When starting out on the raw food diet breaking with the bread addiction is a difficult thing to do. I will give you a recipe for unfermented bread, an excellent alternative.
When considering the adoption of the raw food diet, bread becomes the most serious problem with which you will have to deal with. Bread has become one of the most important food items in our modern world, and is deserving of the most serious consideration here, because of the fact that in the process of making the bread, fermentation, one of the most deleterious processes known in the culinary art, is introduced.

The evils which follow the cooking or super heating of all other articles of food stops with their cooking, which consist principally in lessening their food value. But bread is not only subjected to the devitalizing process of baking, but is infected with a germ that converts a large amount of the nutritive value of the grain into carbon dioxide poison.

People seem not to be content with subjecting their foods to powerful heat and robbing them of their original elements. But to make sure they are thoroughly unfit for use they introduce yeast germs into dough and allow it to stand over night in a nice, warm, comfortable place, so as to be certain that the few germs will multiply themselves into millions and billions more.

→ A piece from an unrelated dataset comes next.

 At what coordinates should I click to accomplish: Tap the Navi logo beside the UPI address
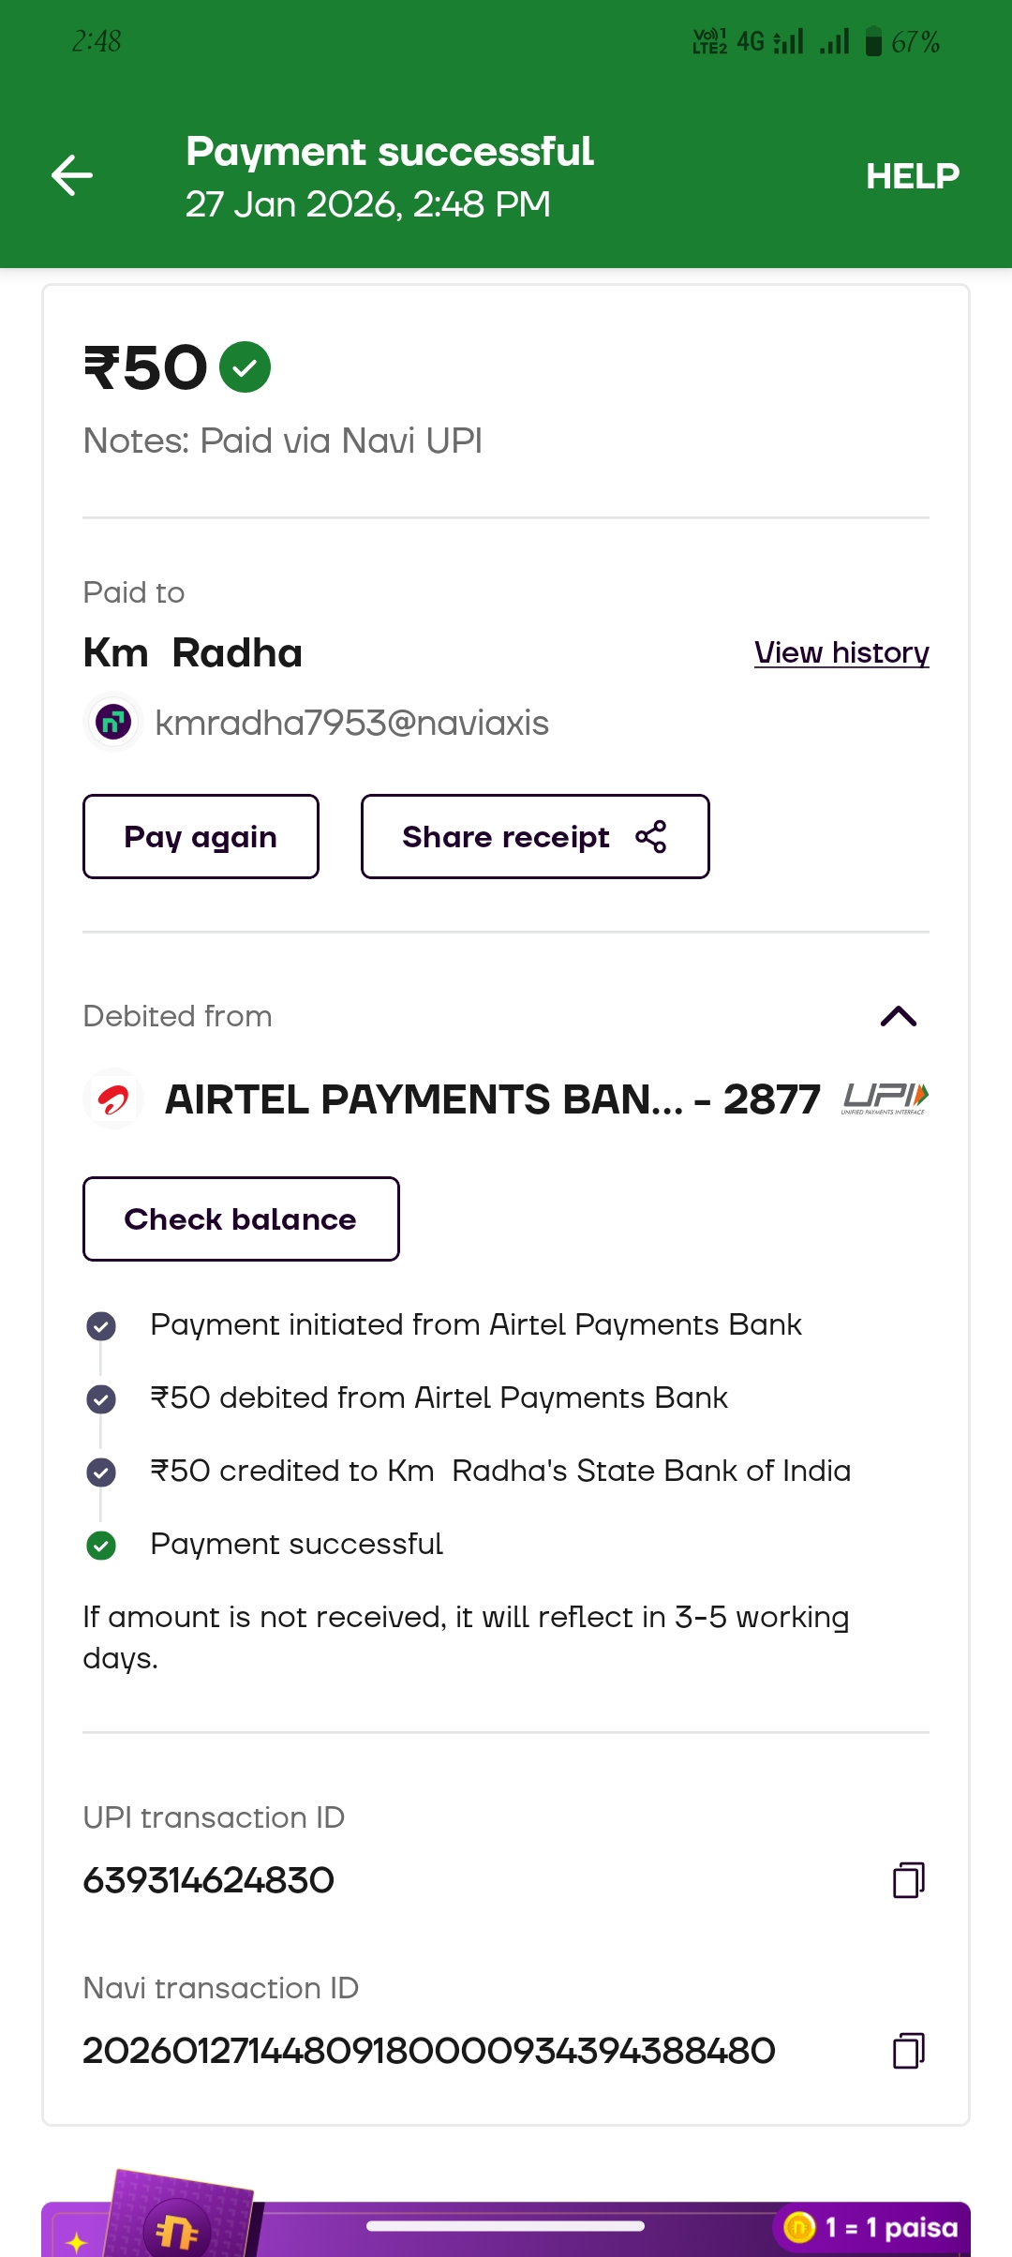tap(113, 723)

I do not wish to spoil your appetite for fermented bread; but since we are discussing the subject, let me tell you the truth about it. Bread rises when infected with the
yeast germ, because millions of these little worms have been born and have died, and from their dead and decaying bodies there arises a gas. This gas being confined in the dough, expands, and the whole mass rises. It is at this particular point that it becomes fit for baking.

Here you have a healthy recipe for unfermented bread:

Put three cups of whole wheat flour in a bowl or pan, two cups full of ice cold water, a little salt, and a tablespoonful of melted butter or cream. Beat and stir. Take up on a spoon and work all the air possible into the batter by vigorous beating two or three minutes in the open air. It will probably need some additional water after the lumps are out. Then beat again until it bubbles. Have gem pans and oven very hot and pans well oiled. Put batter into pans and bake quickly.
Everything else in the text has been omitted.